Poetry by Noriko Mizuta, translated by Marianne Tarcov and introduced by Rebecca Copeland

June 1, 2021
Volume 19 | Issue 11 | Number 1
Article ID 5602


Abstract: Japan’s beguiling mountain witch, the yamamba, has inspired artists from medieval Noh actors to contemporary poets. She offers a fertile metaphor for a creative energy that exceeds boundaries and threatens disruption. For female artists in particular, the yamamba epitomizes the freedom of refusing gendered expectations as well as the consequences that befall those who do. Renowned scholar and poet, Noriko Mizuta, has long found a muse in the yamamba. This article is excerpted and adapted from the book Yamamba: In Search of the Japanese Mountain Witch, co-edited by Rebecca Copeland and Linda C. Ehrlich, which presents the surprising ways artists and scholars from North America and Japan have encountered the yamamba. Yamamba: In Search of the Japanese Mountain Witch is available June 22nd from Stone Bridge Press.

The artist is
Kayo Ohmori, a music therapist and reciter of poetry who lives in Chiba, Japan.


The yamamba is an enigma. The embodiment of fear, she often appears as a wicked old woman who feeds (sometimes literally) on those who stray into her mountain fastness. Her voracious appetite is all the more horrifying for its female origin. At the same time, the yamamba has been described as a nurturing entity who helps the weaver with her loom and the farmer with his fields. The inconsistency of her image tantalizes but also amplifies the terror she evokes. Those who encounter the yamamba can never be certain which version they might meet. This complexity has been represented in stage performances, setsuwa, and other stories over the centuries, each trading on the manifold manifestations of the yamamba to induce both wonder and horror.

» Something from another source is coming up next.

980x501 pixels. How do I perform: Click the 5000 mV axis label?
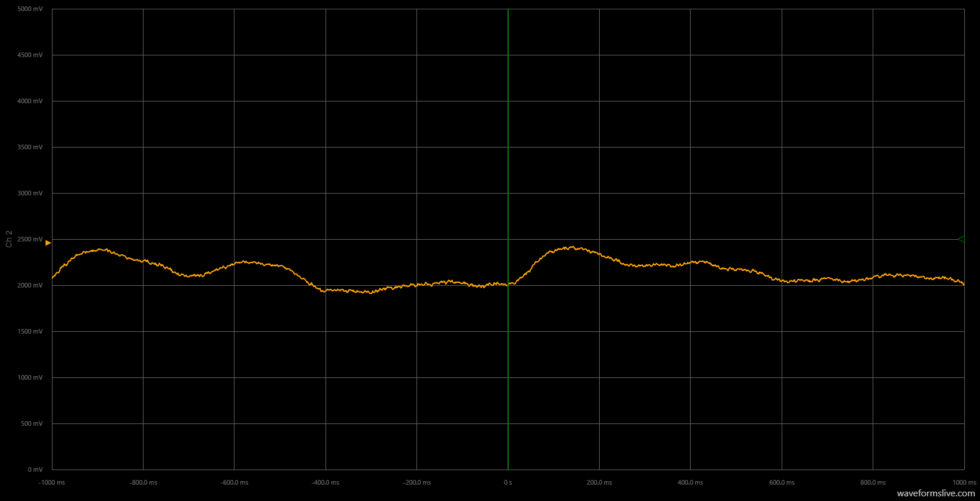click(30, 9)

The yamamba represents all that lies outside the social norm, beyond the boundaries of the civilized. She is a woman without a family, a woman who does not conform. Cast out from the security of social sanctuary—she runs through the mountain. Her freedom figured as terror. She turns the world upside down, inverting expectations and the comfort of the assumed. In various versions of the tale day becomes night in the yamamba world. The nurturer becomes the murderer. The woman who eats nothing becomes the woman who eats all (Copeland 23).


For twentieth-century Japanese women writers, such as Ōba Minako, Takahashi Takako, Tsushima Yūko and others, it was the freedom of the yamamba figure, her refusal to conform, that proved to be enticing. She entered their stories and poems as a sympathetic character. She was someone who, like they, had been ostracized for her perspicacity and power, who was renegade. Inspired by the yamamba, they refused to limit themselves to respectable roles of wife and mother. Rather, they allowed their imaginations to roam across the mountains, to eat lustily, to chase down their would-be tormenters. These writers not only humanized the yamamba (King 12) but assumed the mantle of her protégé, the rightful inheritor of her voice. Julia Bullock, in exploring the way these writers reclaimed “negative depictions of women in folklore for feminist purposes,” observes “such writers saw the yamanba as a model of femininity unfractured by the intervention of society—a ‘whole’ or ‘natural’ version of female existence.” She continues by quoting Noriko Mizuta, the foremost scholar on the yamamba as feminist icon1:


Perhaps the reason why the yamanba became an archetype of modern women’s search for self was because rather than a solution to the difficult problem of the antinomy between motherhood and independence, home and work, the yamanba offered a fertile metaphor for an existence that made these questions irrelevant. The yamanba’s freedom from fixed sex roles, the variety of her lifestyle, a mobility that defied attachment—all this suggested liberation and freedom from feminine norms, a feminine existence and possibility outside of and surpassing the gender system, and liberated from the resentment of village women subject to this system (Bullock 233).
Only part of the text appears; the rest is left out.